Text segment:
- - -

Also Read: How interoperability can spark a payments revolution in SEA

That payment experience isn’t only about reducing abandoned shopping carts. It can impact the future use of a brand or product. For example, more than half of survey respondents regarded payment security as a factor that would help them decide if they would like the visit an online store again. Payments have evolved from a last-mile transaction feature to an important element that can alter the consumer’s view of the brand.

Merchants are also becoming increasingly aware of the importance of the payment process, with 99 per cent of retailers surveyed reporting to have made some type of improvement within the past 12 months. Retailers who are taking action to improve their payment services are already beginning to see the benefit.

41 per cent of those who are bolstering their systems reveal that taking foreign payments has seen an increase in revenue, and more than a third, 37 per cent, are reporting higher sales levels through widening the choice of payment options. These improvements to the bottom line are significant.

But while expansion of payment methods is certainly a wise move within the fragmented ASEAN payments landscape, retailers must also address existing friction at the checkout – such as payment failures – to ensure they can convert leads into sales and build brand stickiness for the long term.       

Brand stickiness is becoming harder to obtain with more and more online shoppers made up of digital natives who are skilful at finding alternative places to shop.

- - -

Records provided:
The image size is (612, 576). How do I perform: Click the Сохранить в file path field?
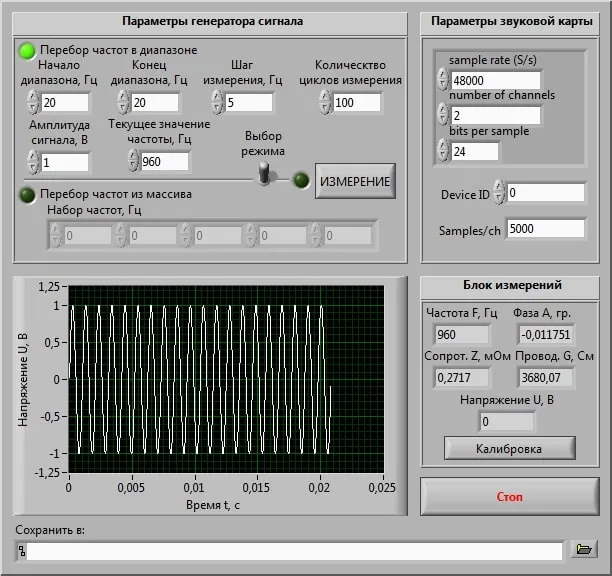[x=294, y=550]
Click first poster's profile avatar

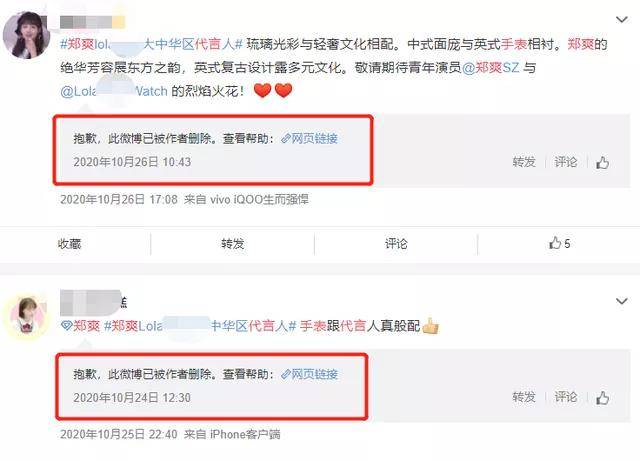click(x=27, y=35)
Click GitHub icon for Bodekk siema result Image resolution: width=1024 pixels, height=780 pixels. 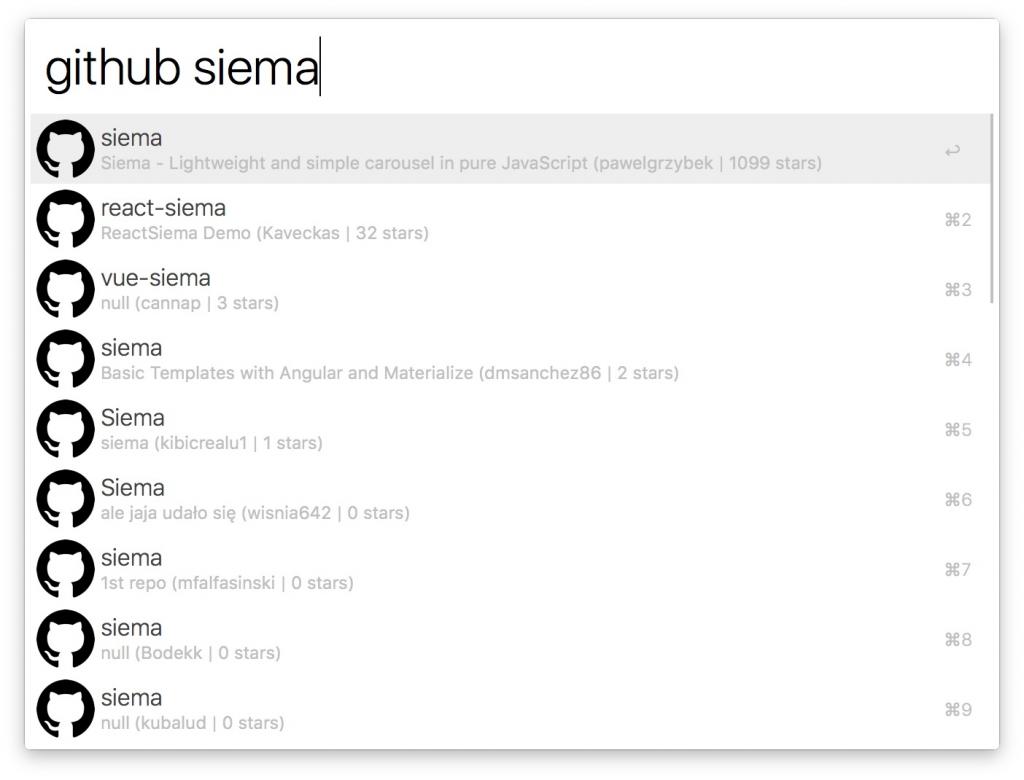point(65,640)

- - -

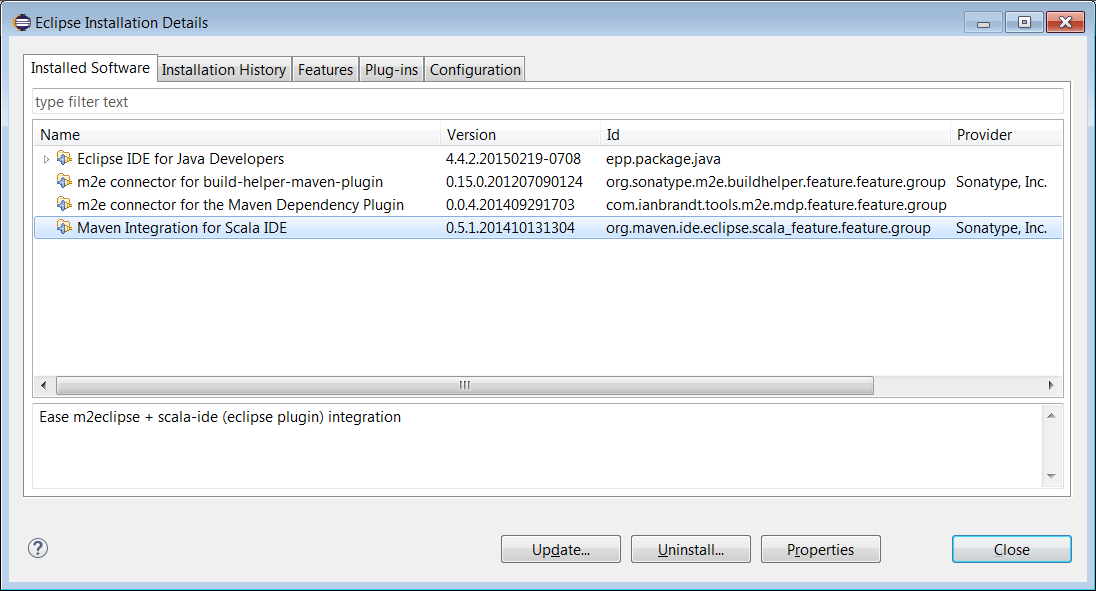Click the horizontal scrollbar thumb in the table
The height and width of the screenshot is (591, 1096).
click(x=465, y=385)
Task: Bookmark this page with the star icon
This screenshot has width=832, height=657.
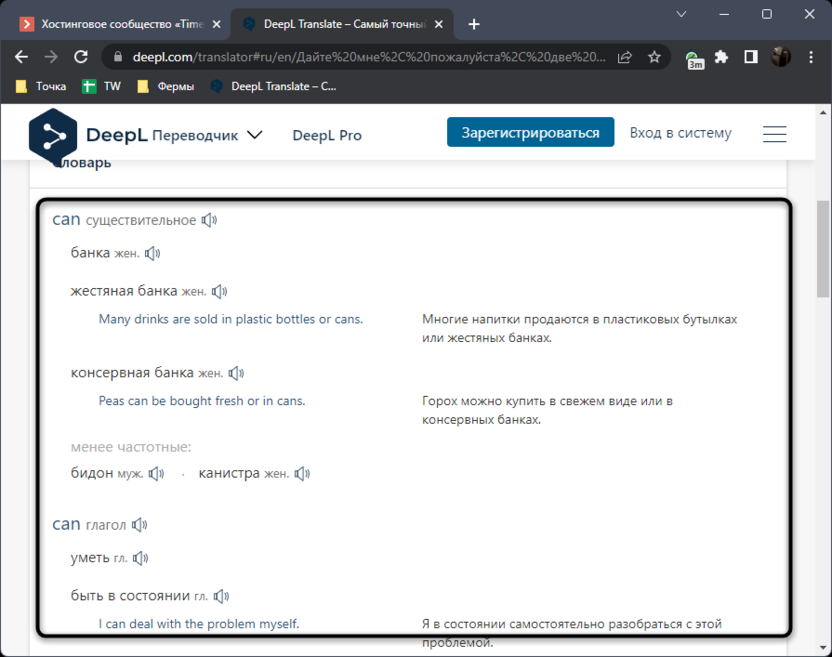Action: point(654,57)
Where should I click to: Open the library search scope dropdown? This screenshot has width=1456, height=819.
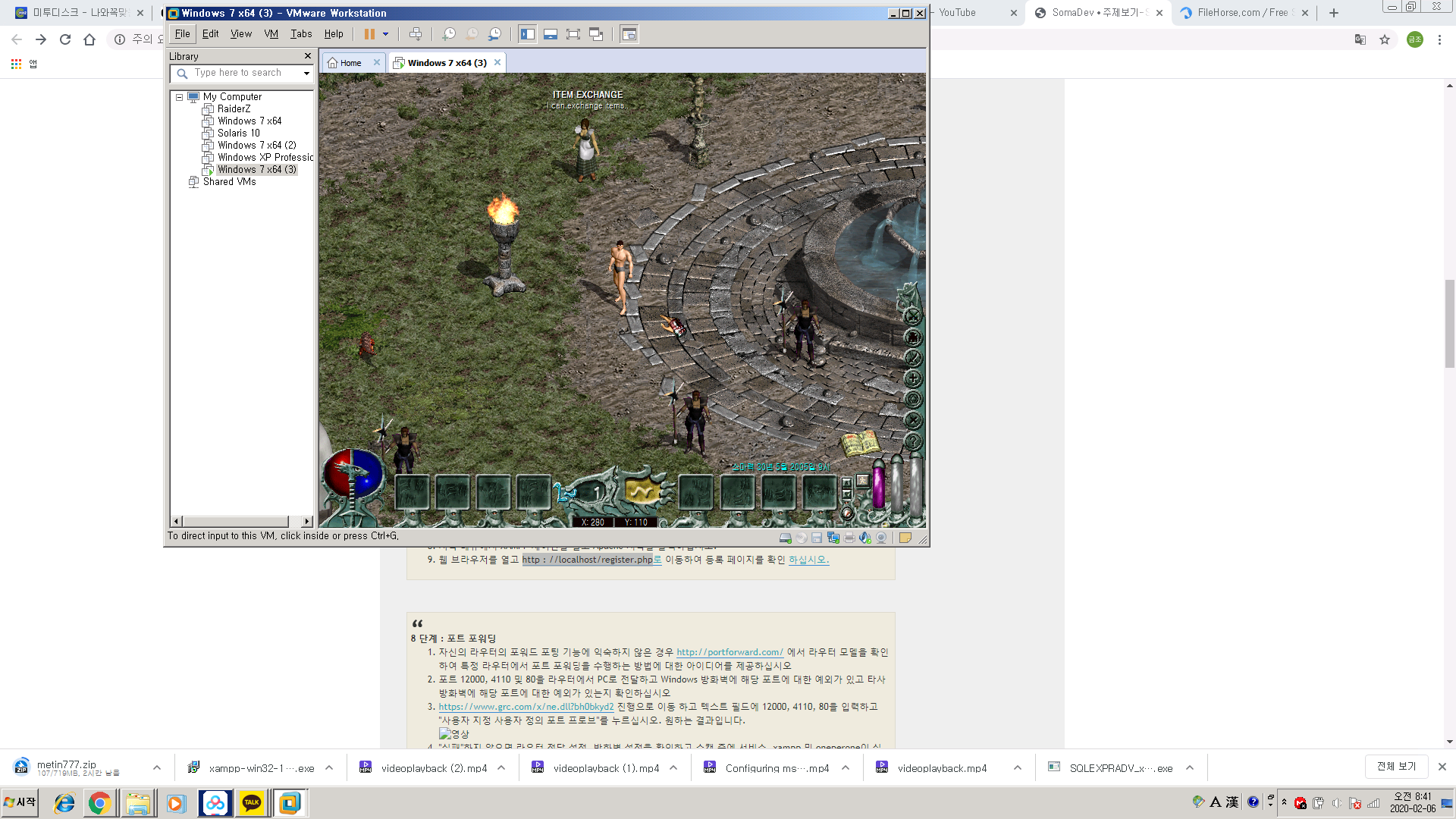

- - -

What this exercise asks:
**1.** Answer these about the online payments text:
(a) What share of the retailers surveyed reported making some type of improvement in the past 12 months?
(b) What percentage of retailers bolstering their systems report higher sales from widening the choice of payment options?
(c) What example of friction at the checkout does the text name?
**2.** Carry the online payments text further from its last sentence.
The rows aren't needed here.

Answers to the exercise:
**1.**
(a) 99 per cent
(b) 37 per cent
(c) Payment failures

**2.**
The importance of a great online customer experience was reiterated in a recent report from McKinsey, which found that Gen-Zs, in particular, cannot be tied down to a brand and are always open to switching. Similarly, according to Edelman’s recent trust barometer, for this new generation, the purchase is often the starting point for the brand relationship and not the final step.

They’re driven first by the product, with 78 per cent of Gen Z’s reporting uncovering and discovering things about a brand after they make a product purchase. In this sense, these days, the customer journey is less of a funnel and more of a loop, with positive experiences during and post-purchase just as important as a satisfactory experience.

The customer journey extends beyond the checkout

When asked to list their top pain points in the online shopping experience, consumers were crystal clear on where retailers are ‘not delivering’, with five of the top seven complaints relating to delivery, fulfilment or returns. The high delivery cost was noted as the top pain point with 61 per cent of consumers, who also cited it as one of the top reasons they will abandon their cart right before making payment.

Also Read: Thrive amid business uncertainties with a reliable payment partner

In the same thread of pain points, delivery delays lost packages, and unfavourable returns policies are also followed up as consumer concerns. It’s clear that logistical issues are closely related to customer satisfaction and the overall perception of a brand. Similarly, the seamlessness of payments extends beyond the sale, as chargebacks, refund requests, rewards, and cashback are all part and parcel of the payment, delivery, and fulfilment experience.

To remove some of the friction felt by consumers, merchants should look at the consumer journey holistically – beyond the point of sale.

Besides engaging reliable logistics partners to ensure the fulfilment of parcels, high costs can be worked into payment plans through annual fees or subscription fees for shoppers to ease the pressure of one-off high costs and reduce the risk of cart abandonment.

Chargebacks and refunds due to failed deliveries create administrative work for businesses and stress for consumers. Thinking of checkouts not as the final stage of the transaction but rather as the start of the journey towards parcel fulfilment and long-term retention will help businesses prioritise these essential elements of a good customer experience.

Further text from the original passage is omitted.